Arckaringa Basin
Arckaringa Basin Linc Energy

A property in South Australia may possess enough shale oil to make the country a self-sufficient energy producer and exporter, surveys commissioned by Brisbane-based Linc Energy indicate.

Citing independent reports based on drilling and seismic exploration data from independent consultants, Linc said the untapped Arckaringa Basin near the town of Coober Pedy could be sitting on the equivalent of anywhere between 3.5 billion and a stunning 233 billion barrels of oil.

Linc’s managing director Peter Bond told Australian media that if the higher end of the estimate is accurate, it would be "several times bigger than all of the oil in Australia."

"If it comes in the way the reports are suggesting, it could well and truly bring Australia back to [oil] self-sufficiency," Bond said.

"If you look at the upper target, which is 103-233 billion barrels of oil, that's massive. The opportunity of turning this into the next shale boom is very real.”

Bond added: "If the Arckaringa plays out the way we hope it will … it's one of the key prospective territories in the world at the moment. … We have a very good idea that this will be an oil-producing asset."

The Advertiser newspaper of Australia placed a value on the find up to $20 trillion.

Linc said it holds a 100 percent interest in licenses and applications covering 65,000 contiguous square kilometers in the basin and that it will soon secure a partner with expertise in shale oil projects to fund the development of the site.

The Wall Street Journal reported that Linc purchased the property four years for $100 million.

If successful, Australia could join the shale oil boom that the U.S. is already enjoying, due to advances in extraction that have lowered formerly prohibitive costs.

"Shale gas and shale oil will be a key part to securing Australia's energy security now and into the future," said South Australia Mineral Resources Development Minister Tom Koutsantonis.

"We have seen the hugely positive impact shale projects like Bakken and Eagle Ford have had on the U.S. economy. There is still a long way to go, but investment in unconventional liquid projects in South Australia will accelerate as more and more companies such as Linc Energy and [UK-based] Altona [Energy] prove up their resources."

Regarding the cost of developing the Arckaringa project, Bond told BusinessDay: "I don't want to put the cost of development on my balance sheet. Shale's very hot at the moment.
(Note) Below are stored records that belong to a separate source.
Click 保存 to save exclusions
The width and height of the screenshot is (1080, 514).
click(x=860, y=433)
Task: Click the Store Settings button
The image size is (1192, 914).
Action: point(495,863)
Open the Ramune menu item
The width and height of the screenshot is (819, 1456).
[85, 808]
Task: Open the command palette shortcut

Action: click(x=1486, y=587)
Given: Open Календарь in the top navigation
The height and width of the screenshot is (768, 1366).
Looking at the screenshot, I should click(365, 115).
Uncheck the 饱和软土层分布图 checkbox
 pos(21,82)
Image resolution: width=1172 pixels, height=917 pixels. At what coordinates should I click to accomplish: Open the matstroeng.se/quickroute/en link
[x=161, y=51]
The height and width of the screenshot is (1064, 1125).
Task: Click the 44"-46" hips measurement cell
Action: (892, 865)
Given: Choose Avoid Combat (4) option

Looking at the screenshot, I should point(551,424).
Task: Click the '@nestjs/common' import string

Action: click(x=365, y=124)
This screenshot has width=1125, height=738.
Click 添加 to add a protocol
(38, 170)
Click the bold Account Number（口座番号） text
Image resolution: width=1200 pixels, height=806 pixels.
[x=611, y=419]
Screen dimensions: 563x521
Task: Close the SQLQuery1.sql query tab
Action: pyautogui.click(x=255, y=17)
We've already drilled a lot of this and [done seismic studies on] a lot of this. It's a very, very good prospect.”

The Wall Street Journal noted that oil production in Australia has been falling in recent years – last year, the country produced 484,000 barrels a day, a 14.5 percent decline from the prior year -- the lowest level in 30 years, as conventional oilfields became depleted. Meanwhile oil consumption climbed by 5.7 percent.

A growing dependence on imported oil has raised concerns in Australia.

The Financial Times reported last November that Australia may soon replace Indonesia as the biggest importer of refined products in the Asia-Pacific region, as aging and expensive refineries close and demand soars.

Australia consumed about 1 million barrels of oil-refined products per day in 2011, the highest level ever recorded.

The Canberra government warned at the time that “domestic refiners will produce just over half the fuel consumed [in Australia]… The remainder will be imported.”

As recently as 2000, when Australia boasted eight refineries, only 5 percent of the nation’s fuel was imported. In that year, Australia’s oil production peaked at 810,000 barrels per day.

Moreover, net oil imports have skyrocketed from 12,000 bpd in 2000 to 519,000 bpd in 2011, the highest figure ever.

Vlado Vivoda, a research fellow at the Griffith Asia Institute at Griffith University in Queensland, wrote of Australia’s energy needs.

“Australia has only 3.9 billion barrels of proved oil reserves, or 0.2 percent of world total … Australia has only one decade of known oil resources at current production rates,” he said.

He warned that Australia’s growing import dependence also leaves it more vulnerable to potential disruptions to overseas crude oil and petroleum products supply chain.

Australia is the only member of the International Energy Agency that does not stockpile the equivalent of 90 days net imports of oil.

“Australia imports most of its refined petroleum products from Singapore, which depends on the Middle East for more than 80 percent of its supplies,” Vivoda added.

“Political instability or conflict in the Middle East, or along oil supply chains such as the Strait of Hormuz, would have detrimental effects on Australia’s energy security. This vulnerability is exacerbated by the state of Australia’s refining sector and the looming closure of three refineries, coupled with increased restrictions on access for foreign vessels to Australia’s coast.”

On the whole, Vivoda concluded, Australia’s growing dependency on imported oil “is an increasing economic and strategic vulnerability.”